Task brief
Set each record down exactly, excluding all images.

Stored data
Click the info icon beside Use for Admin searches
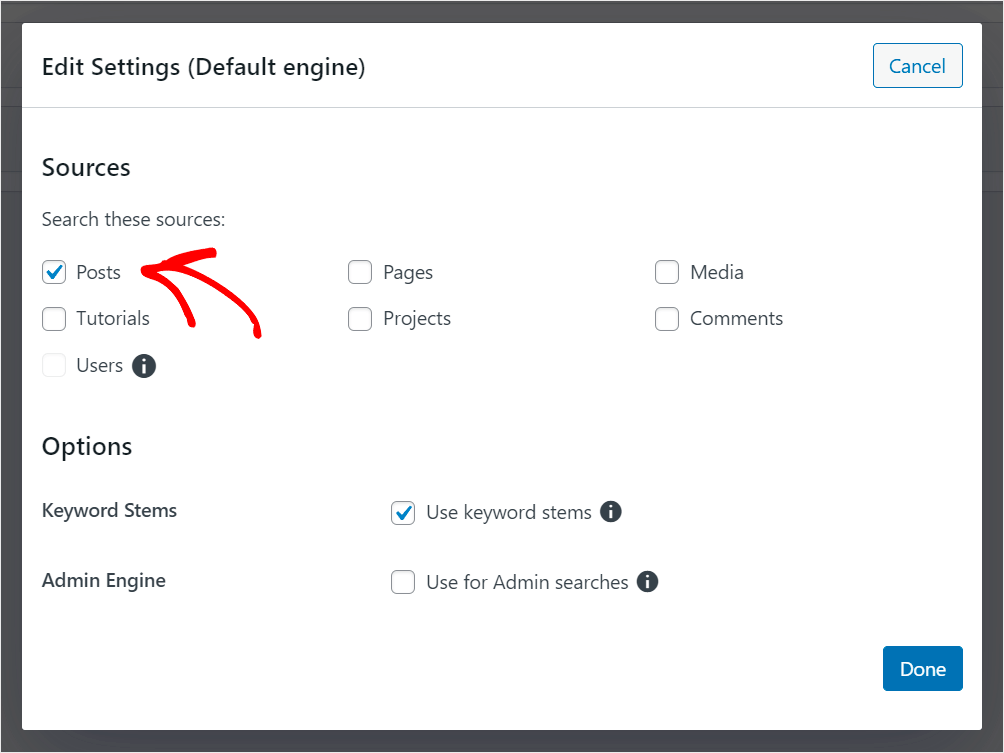Screen dimensions: 1004x753 648,582
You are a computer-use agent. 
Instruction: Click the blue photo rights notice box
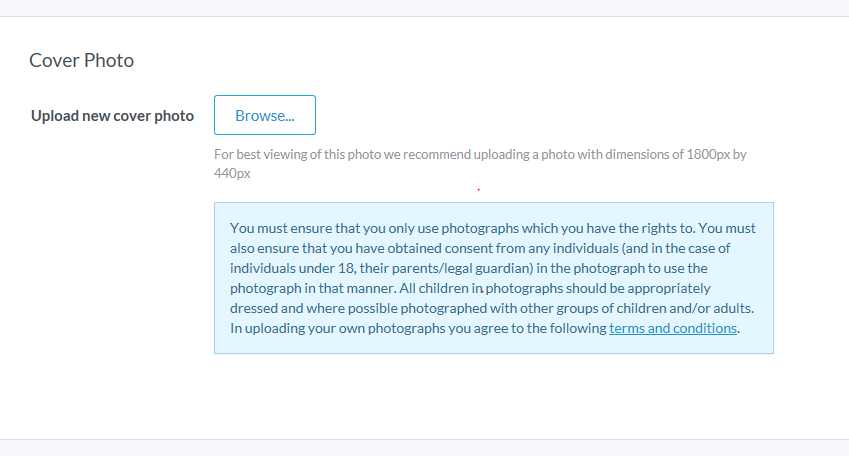pyautogui.click(x=493, y=278)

Written solution
Click the info icon beside Use for Admin searches
Screen dimensions: 1004x753 648,582
You are a computer-use agent. 
Instruction: Click the blue photo rights notice box
pyautogui.click(x=493, y=278)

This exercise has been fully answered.